One Person Company registration in Jharkhand-OPC registration in Jharkhand

One Person Company, which is a new concept in India, already sees a big boom. A huge impact on the economy and development of nation is expected. It gives opportunities to many and will therefore bring creative and young minds in front of everyone. The concept of One Person Company [OPC] is a new vehicle/form of business, introduced by The Companies Act, 2013 [No.18 of 2013], thereby enabling Entrepreneur(s) carrying on the business in the Sole-Proprietor form of business to enter into a Corporate Framework.

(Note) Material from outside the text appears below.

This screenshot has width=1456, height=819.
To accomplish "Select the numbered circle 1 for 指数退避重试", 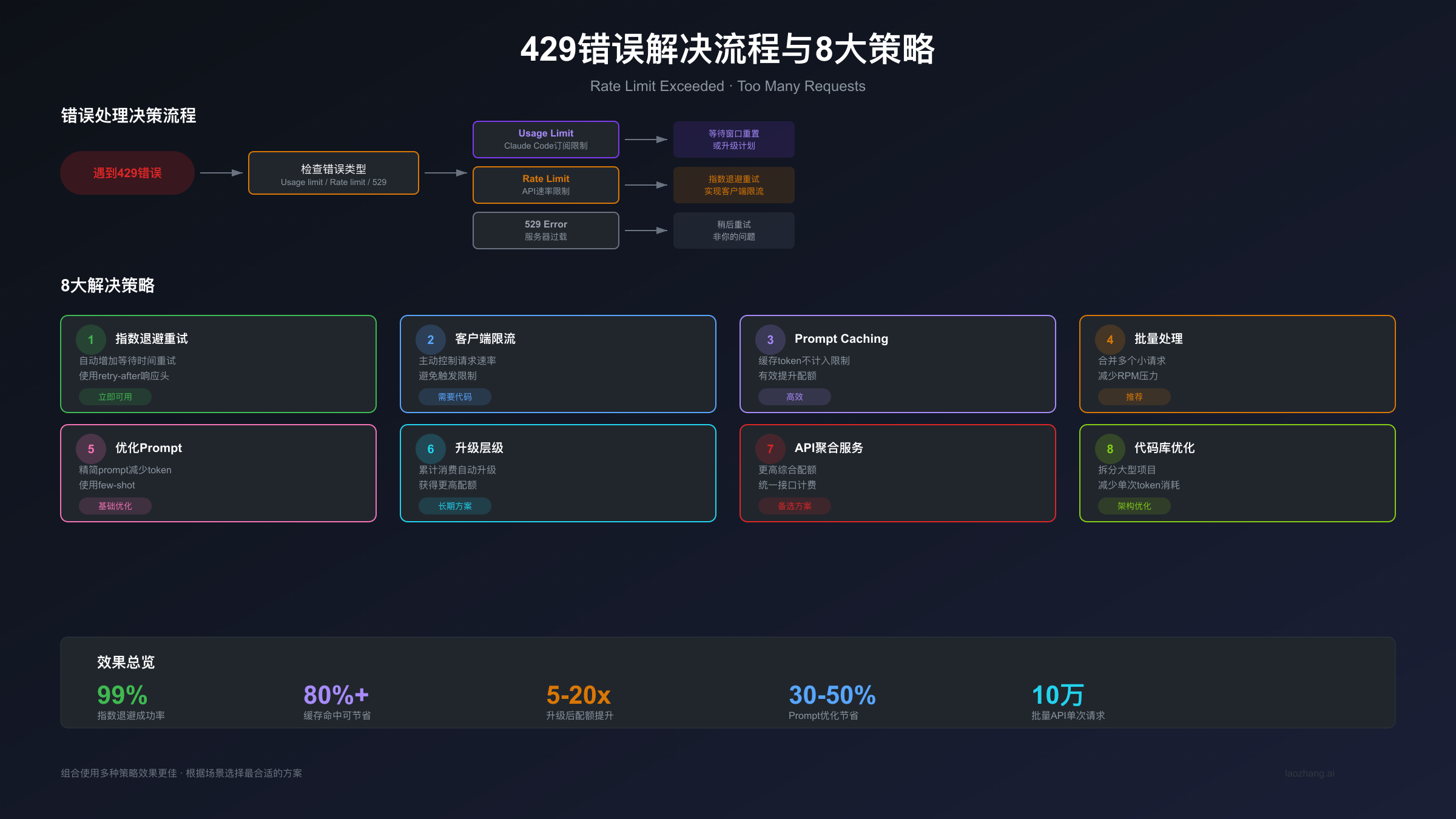I will 91,339.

The One Person Company(OPC) was recently introduced as an improvement to the sole proprietorship structure. With OPC, one organizer is given complete control over the organization, limiting their liability for their contribution to the organization. Therefore, the person named will be the shareholder and sole director (although there is a director who is appointed but does not have power until the actual director is unable to continue). Additionally, there may not be an opportunity to contribute employee stock options or equity financing. If the OPC has an average turnover of 2 crore three times in a row or more, or obtains a payout fund of 50 lakhs and more, it must be converted into a limited liability company or joint stock company within six months.
OPC registration opens up new business opportunities for traders and sole entrepreneurs who also wish to take advantage of limited liability companies and independent legal entities. OPC eliminates the problem of finding the right partner as a registered person to start a business. It only requires one person to serve as member, shareholder and director.
One person company in India is a new concept introduced by Company Act 2013. One person company in India is founded by one person. Before the Companies Act 2013 came into effect, no one could enter a company. OPC has the characteristics of a company and a sole trader advantage. Previously, when one needed to start a business, one only had to choose a sole proprietor.

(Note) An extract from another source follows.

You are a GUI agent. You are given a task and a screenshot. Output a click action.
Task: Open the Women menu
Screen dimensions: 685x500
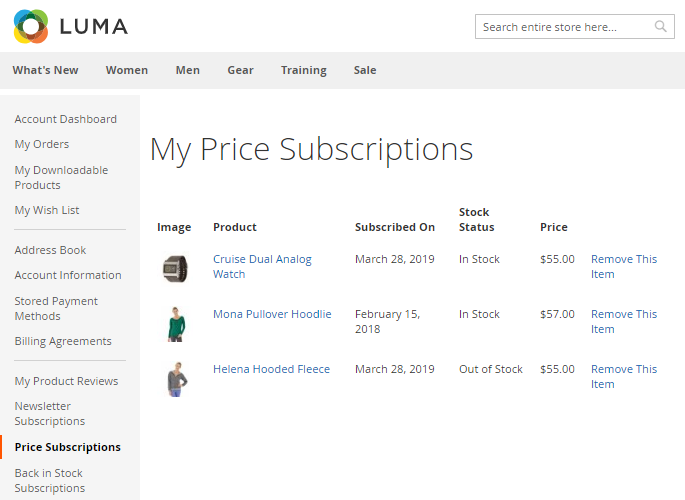click(127, 70)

Under Section 2(62) Companies Act 2013, a company can be established with only 1 director and 1 member. Sole proprietorship registration in India is a type of legal entity that has lower compliance requirements than limited liability companies.

One person company registration in India can be done under the Companies Act 2013 with only one member and one director. Managers and members can also be the same person. Here a person who may be resident or non resident of India can register OPC in India.

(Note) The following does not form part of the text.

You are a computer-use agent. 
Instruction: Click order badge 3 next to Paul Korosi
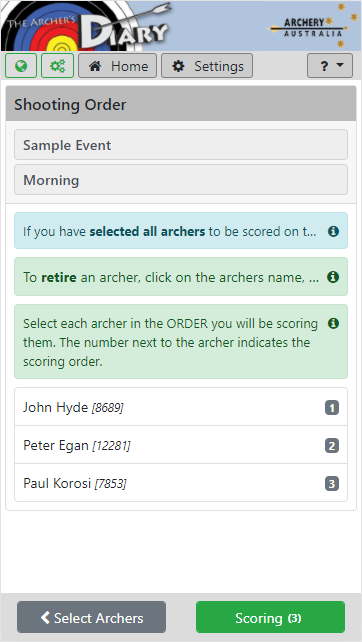332,484
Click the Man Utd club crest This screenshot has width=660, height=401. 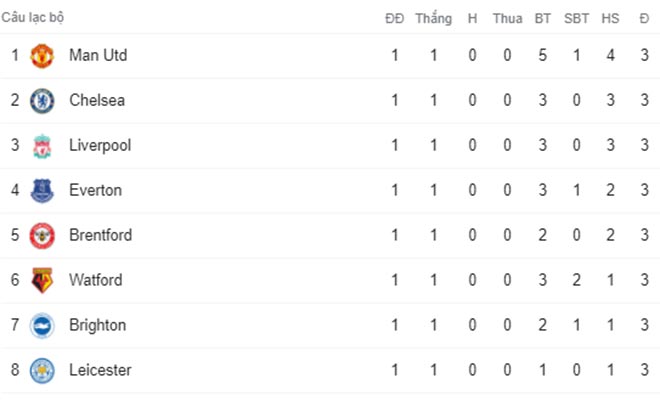(x=42, y=56)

One Person Company (OPC): Process of Registration

Step 1: Apply for DSC *

Step 2: Apply for DIN **

Step 3: Name Approval Application

Step 4: Documents Required

Step 5: Filing Forms with MCA

Step 6: Issue of certificate of Incorporation

* For Name availability under RUN Web service, there is no prior requirement to obtain DSC and DIN . It can be done with account login on MCA portal.

Documents Required for OPC Registration


∙ Scanned copy of PAN Card or Passport (Foreign Nationals & NRIs)
∙ Scanned copy of Voter’s ID/Passport/Driver’s License
∙ Scanned copy of Latest Bank Statement/Telephone or Mobile Bill/Electricity or Gas Bill
∙ Scanned passport-sized photograph Specimen signature (blank document with signature)

Note: The director must self-attest the first three documents. In case of foreign nationals and NRIs, all the documents must be notarised (if currently in India or a non-Commonwealth country) or apostilled (if in a Commonwealth country).


∙ Scanned copy of Latest Bank Statement/Telephone or Mobile Bill/Electricity or Gas Bill
∙ Scanned copy of Notarised Rental Agreement in English Scanned copy of No-objection Certificate from property owner
∙ Scanned copy of Sale Deed/Property Deed in English (in case of owned property)

Note: Your registered office need not be a commercial space; it can be your residence, too.


Q. Can there be one person company?

It is a perfect substitute for Sole Proprietorship or it may be called as registered proprietorship, as it contains a benefit in the form of Limited Liability. However, OPC may have two or more directors but have only one shareholder at a time. To register a One Person Company (OPC), only one person is needed.

Q. Can OPC be converted into LLP?

Yes, A OPC can be converted into LLP. Yes it can be converted into LLP. But you need one more person because llp require minimum 2 person. Conversion is simply even you can enjoy tax advantages in the LLP.

Q. Is FDI allowed for OPC in India?

No, FDI into a one person company in India is restricted.